I - Ao Concurso Curricular de Acesso aos Tribunais da Relação são aplicáveis os princípios gerais da igualdade, da justiça, da transparência e da imparcialidade (cfr. n.º 2 do artigo 266.º da CRP), pelo que a discricionariedade técnica de que o CSM goza na apreciação que lhe cabe efectuar neste âmbito tem de ser coadunada com os princípios estruturantes do Estado de Direito, o que conduz à controlabilidade dos seus actos, mormente no que toca à qualificação jurídica dos factos ou na eventualidade de ocorrência de erro manifesto de apreciação ou da adopção de critérios ostensivamente desajustados.
II - O princípio da imparcialidade caracteriza-se pela imposição, à administração, de um tratamento isento e equidistante relativamente a todos os particulares que consigo interagem no âmbito do procedimento, impedindo-a de os favorecer uns ou de desfavorecer outros por razões estranhas à sua função.
III. A emissão de parecer sobre a avaliação curricular dos candidatos assume natureza obrigatória, mas não vinculativa, constituindo uma formalidade essencial no procedimento concursal; a sua elaboração é legalmente cometida a vogais do CSM e, estes, necessariamente, intervirão na decisão do procedimento concursal enquanto membros do respectivo Conselho Plenário, i.e. do órgão interno decisor, pelo que se verifica a exceção prevista na al. b) do n.º 2 do art. 69.º do CPA, afastando o impedimento a que se refere a al. d) do n.º 1 do mesmo preceito.
IV. Apenas as deliberações do Conselho Plenário são contenciosamente impugnáveis perante a secção de contencioso do STJ, encontrando-se os demais actos dos órgãos internos do CSM sujeitos a impugnação administrativa necessária (cfr. n.ºs 1 e 2 do art. 167.º do Estatuto dos Magistrados Judiciais).
V - Perante um Aviso de Abertura em que se hajam vertido critérios/subcritérios eivados de vaguidade e inconcretude, deve-se considerar inserida nas atribuições avaliativas cometidas ao júri do procedimento concursal a tarefa de encetar a sua densificação, concretização ou desenvolvimento.
VI – O princípio da estabilidade das regras concursais postula que tudo quanto possa interessar à selecção, classificação e graduação dos concorrentes deve ser definido e publicitado em momento anterior ao conhecimento da identidade dos concorrentes, ou, pelo menos, em momento anterior àquele em que o júri tenha a possibilidade de acesso aos respectivos currículos.
VII – A densificação que pode ser encetada por um júri do procedimento concursal tem como limite material intangível o conteúdo dos próprios normativos regulamentares que dela careça, os quais revestem, também para o júri, cariz estritamente vinculante. Se essa medida for ultrapassada, incorrer-se-á em violação do princípio da legalidade e, numa outra perspectiva, na violação do princípio da estabilidade das regras concursais.
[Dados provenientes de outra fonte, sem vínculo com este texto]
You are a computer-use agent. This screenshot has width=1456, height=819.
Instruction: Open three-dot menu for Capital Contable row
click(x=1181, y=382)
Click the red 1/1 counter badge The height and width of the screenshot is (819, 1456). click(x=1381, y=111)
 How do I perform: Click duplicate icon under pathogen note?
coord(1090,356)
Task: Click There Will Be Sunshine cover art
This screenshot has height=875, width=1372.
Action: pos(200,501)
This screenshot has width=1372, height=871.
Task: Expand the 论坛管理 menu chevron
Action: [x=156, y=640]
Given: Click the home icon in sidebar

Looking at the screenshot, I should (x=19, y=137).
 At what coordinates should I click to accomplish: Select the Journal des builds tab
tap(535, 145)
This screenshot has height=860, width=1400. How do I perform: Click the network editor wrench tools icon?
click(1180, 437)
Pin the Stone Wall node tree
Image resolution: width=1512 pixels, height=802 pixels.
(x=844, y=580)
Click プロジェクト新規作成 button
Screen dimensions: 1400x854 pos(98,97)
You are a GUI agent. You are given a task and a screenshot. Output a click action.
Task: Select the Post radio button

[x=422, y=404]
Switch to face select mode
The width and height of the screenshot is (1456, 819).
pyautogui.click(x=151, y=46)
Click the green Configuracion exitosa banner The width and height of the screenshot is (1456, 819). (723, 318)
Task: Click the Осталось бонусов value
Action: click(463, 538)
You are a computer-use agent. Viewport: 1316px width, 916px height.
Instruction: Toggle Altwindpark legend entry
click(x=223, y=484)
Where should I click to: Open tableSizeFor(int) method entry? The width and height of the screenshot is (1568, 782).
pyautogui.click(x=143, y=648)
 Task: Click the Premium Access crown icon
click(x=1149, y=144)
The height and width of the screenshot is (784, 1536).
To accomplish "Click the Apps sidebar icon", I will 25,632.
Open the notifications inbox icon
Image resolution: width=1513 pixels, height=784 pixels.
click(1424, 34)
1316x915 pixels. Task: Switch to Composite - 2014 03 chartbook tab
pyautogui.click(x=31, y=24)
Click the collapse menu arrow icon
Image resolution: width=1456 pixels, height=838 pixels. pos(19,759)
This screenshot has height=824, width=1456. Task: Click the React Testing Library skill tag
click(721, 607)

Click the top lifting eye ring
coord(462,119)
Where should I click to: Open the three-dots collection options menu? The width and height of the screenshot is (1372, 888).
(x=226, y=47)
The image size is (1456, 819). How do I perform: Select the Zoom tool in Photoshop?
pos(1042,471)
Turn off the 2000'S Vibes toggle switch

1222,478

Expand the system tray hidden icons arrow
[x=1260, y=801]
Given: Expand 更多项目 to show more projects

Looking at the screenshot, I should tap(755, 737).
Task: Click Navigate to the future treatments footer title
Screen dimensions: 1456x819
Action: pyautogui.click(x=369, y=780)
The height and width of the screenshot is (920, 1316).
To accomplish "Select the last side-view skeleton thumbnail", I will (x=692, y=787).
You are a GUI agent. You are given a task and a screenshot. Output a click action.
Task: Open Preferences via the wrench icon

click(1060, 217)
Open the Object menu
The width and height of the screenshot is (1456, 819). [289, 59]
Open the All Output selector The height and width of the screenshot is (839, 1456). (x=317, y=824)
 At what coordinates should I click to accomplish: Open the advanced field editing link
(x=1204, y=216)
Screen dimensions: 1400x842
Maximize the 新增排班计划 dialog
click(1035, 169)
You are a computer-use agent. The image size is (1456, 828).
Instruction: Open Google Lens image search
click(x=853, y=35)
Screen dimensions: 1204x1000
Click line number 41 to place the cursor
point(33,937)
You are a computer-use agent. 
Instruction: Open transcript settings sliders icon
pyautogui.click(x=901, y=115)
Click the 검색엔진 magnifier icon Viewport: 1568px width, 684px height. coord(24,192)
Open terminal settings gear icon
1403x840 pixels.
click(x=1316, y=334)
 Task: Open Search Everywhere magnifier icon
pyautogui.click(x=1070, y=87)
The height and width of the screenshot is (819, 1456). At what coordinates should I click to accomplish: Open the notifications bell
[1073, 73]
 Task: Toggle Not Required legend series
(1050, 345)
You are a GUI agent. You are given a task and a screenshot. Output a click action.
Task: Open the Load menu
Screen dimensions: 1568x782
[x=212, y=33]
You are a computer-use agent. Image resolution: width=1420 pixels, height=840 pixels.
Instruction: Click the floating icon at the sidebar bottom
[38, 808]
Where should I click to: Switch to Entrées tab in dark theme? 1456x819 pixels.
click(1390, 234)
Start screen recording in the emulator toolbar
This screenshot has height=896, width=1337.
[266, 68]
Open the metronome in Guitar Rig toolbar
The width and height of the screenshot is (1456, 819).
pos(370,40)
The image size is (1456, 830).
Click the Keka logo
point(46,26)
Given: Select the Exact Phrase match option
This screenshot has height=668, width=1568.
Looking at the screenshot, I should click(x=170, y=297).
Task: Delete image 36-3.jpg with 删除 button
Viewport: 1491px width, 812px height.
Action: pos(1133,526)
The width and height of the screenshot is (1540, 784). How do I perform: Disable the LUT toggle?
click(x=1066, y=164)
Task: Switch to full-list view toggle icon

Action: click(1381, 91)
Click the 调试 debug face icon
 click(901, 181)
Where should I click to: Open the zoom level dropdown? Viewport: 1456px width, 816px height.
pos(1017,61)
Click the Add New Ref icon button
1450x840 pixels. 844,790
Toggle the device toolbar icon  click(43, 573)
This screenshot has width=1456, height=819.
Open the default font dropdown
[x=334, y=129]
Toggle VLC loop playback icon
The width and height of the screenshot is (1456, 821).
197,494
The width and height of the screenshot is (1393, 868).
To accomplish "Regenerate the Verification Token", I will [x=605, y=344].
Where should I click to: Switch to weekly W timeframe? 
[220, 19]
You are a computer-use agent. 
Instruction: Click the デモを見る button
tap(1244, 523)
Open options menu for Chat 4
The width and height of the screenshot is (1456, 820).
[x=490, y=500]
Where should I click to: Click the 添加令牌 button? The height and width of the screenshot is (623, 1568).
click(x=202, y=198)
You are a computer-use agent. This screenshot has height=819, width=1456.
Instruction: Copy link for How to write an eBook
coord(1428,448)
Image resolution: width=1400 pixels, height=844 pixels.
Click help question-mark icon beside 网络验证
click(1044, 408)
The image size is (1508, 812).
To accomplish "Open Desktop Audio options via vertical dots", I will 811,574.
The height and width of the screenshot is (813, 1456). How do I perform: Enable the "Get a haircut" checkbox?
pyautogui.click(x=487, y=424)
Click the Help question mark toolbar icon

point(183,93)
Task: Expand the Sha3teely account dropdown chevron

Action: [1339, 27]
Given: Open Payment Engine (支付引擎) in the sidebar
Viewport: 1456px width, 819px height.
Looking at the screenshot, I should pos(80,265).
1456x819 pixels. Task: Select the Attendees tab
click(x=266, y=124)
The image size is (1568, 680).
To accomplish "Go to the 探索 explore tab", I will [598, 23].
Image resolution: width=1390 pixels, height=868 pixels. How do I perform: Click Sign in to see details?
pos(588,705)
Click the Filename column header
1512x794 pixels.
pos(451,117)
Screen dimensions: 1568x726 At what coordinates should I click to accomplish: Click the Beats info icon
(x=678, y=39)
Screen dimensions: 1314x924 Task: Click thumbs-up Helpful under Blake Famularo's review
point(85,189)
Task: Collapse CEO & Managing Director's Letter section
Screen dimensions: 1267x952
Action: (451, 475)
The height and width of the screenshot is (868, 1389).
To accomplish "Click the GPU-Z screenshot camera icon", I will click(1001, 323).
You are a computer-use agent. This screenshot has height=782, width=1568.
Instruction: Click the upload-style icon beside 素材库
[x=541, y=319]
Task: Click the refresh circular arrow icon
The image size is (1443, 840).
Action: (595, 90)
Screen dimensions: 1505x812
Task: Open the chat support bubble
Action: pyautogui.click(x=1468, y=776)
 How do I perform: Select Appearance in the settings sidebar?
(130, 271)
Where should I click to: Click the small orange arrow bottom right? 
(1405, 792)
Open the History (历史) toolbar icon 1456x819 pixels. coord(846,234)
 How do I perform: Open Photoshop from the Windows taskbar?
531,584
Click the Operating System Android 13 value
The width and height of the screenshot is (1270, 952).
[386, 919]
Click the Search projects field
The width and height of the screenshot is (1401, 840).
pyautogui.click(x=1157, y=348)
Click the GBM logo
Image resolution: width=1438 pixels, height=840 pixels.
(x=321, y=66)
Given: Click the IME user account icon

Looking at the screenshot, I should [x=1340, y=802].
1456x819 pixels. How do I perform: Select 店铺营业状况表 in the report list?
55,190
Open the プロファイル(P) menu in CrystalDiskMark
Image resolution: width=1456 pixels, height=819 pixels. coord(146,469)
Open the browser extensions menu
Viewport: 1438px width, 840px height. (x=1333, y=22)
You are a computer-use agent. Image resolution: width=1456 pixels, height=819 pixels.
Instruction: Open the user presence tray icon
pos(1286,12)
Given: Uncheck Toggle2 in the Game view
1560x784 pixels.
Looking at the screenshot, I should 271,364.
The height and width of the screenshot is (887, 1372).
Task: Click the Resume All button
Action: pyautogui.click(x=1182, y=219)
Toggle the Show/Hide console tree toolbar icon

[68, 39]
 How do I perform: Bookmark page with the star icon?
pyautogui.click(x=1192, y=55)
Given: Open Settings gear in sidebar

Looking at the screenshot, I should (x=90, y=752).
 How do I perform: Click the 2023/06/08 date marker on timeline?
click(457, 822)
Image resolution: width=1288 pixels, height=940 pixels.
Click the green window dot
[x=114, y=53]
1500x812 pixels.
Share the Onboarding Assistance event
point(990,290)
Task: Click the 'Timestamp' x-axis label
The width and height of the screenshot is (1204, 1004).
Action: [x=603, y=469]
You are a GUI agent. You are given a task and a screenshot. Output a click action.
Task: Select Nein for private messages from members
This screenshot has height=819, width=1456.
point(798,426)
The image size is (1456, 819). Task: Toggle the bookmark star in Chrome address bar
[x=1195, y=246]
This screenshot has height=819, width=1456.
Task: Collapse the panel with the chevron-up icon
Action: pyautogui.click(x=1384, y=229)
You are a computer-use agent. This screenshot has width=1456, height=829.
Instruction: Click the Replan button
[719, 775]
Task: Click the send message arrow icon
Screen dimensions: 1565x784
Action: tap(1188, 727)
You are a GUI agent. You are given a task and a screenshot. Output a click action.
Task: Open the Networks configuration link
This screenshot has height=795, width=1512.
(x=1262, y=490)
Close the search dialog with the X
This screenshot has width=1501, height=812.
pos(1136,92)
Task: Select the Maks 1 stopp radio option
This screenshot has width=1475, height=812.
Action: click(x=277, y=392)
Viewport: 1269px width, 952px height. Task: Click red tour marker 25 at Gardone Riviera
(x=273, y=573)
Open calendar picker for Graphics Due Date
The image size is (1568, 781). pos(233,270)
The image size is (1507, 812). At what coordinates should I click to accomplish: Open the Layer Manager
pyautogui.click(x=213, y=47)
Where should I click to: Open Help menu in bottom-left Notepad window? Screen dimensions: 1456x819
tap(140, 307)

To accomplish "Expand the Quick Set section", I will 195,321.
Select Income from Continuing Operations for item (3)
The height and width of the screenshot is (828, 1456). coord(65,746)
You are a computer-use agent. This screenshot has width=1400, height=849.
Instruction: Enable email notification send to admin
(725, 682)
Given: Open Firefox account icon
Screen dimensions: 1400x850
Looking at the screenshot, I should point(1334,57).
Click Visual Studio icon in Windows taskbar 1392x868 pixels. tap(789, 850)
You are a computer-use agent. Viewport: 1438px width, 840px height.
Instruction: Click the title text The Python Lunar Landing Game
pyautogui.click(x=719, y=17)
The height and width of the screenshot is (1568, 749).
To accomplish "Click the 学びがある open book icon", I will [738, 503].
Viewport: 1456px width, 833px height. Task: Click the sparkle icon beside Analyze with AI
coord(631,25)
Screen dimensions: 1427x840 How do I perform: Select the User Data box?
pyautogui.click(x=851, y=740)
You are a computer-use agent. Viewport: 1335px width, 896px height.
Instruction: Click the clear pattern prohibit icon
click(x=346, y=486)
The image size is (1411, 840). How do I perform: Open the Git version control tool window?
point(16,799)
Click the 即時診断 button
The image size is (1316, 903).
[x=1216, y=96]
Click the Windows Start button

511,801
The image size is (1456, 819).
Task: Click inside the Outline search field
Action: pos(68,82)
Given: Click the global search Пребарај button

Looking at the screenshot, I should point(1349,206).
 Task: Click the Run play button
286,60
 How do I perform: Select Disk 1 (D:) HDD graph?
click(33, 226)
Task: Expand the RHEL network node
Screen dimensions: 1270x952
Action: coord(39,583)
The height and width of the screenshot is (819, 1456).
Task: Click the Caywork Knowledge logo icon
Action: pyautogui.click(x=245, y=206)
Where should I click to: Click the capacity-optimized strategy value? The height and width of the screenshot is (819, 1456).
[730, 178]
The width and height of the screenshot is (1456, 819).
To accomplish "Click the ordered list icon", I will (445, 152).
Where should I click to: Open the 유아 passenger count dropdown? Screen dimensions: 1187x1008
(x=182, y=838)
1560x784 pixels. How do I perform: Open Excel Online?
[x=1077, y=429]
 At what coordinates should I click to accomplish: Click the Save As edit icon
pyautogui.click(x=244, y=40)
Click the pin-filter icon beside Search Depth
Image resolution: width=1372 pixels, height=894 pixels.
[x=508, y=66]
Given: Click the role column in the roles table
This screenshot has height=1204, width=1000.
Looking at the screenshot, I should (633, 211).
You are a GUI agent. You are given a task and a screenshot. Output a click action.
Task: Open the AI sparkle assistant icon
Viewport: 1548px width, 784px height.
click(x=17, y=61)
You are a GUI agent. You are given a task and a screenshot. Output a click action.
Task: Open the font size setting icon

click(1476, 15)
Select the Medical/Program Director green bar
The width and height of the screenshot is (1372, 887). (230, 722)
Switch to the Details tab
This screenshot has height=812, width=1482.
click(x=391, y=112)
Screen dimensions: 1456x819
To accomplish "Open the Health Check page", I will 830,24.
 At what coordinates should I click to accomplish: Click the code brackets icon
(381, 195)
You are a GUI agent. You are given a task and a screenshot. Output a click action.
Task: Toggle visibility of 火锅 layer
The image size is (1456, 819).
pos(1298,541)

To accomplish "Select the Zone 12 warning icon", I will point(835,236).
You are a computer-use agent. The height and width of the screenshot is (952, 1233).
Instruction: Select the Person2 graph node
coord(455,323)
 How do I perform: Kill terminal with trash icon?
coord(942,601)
VIII – Ao arrepio dos limites traçados pelo Aviso de Abertura, mesmo em tendo em conta a sua inescapável vaguidade e incipiência, foi estabelecido um subcritério de recorte materialmente inovador e inequivocamente autonomizável em relação ao subcritério contido na al. b) do § 1 do ponto n.º 12 do Aviso de Abertura, transcendendo-se o âmbito do que seria a mera concretização, explicitação, densificação ou parametrização de algo que se deveria considerar como estando contemplado no subcritério regulamentar.
IX - Tanto no plano procedimental como num plano material, a definição conceptual de «um percurso com progressão avaliativa mais lenta, sem descidas avaliativas (v.g. sempre que haja repetição de uma nota antes da subida de nota)» que foi elaborada pelo júri do ....º Concurso Curricular de Acesso aos Tribunais da Relação afronta o princípio da estabilidade das regras concursais e, correlativamente e na sua dimensão interna, o princípio da legalidade (n.º 1 do art. 266.º da Constituição da República Portuguesa) e o princípio da transparência.
X - É ao CSM que, em sede de execução do caso julgado anulatório, incumbe emitir uma nova deliberação que se conforme com os ditames da presente decisão (cfr. primeira parte do n.º 1 do art. 173.º do CPTA), o que, necessariamente e no que respeita ao autor, implicará a formulação de novo parecer expurgado daquela “densificação” e, consequentemente, a adoção de nova deliberação gradativa.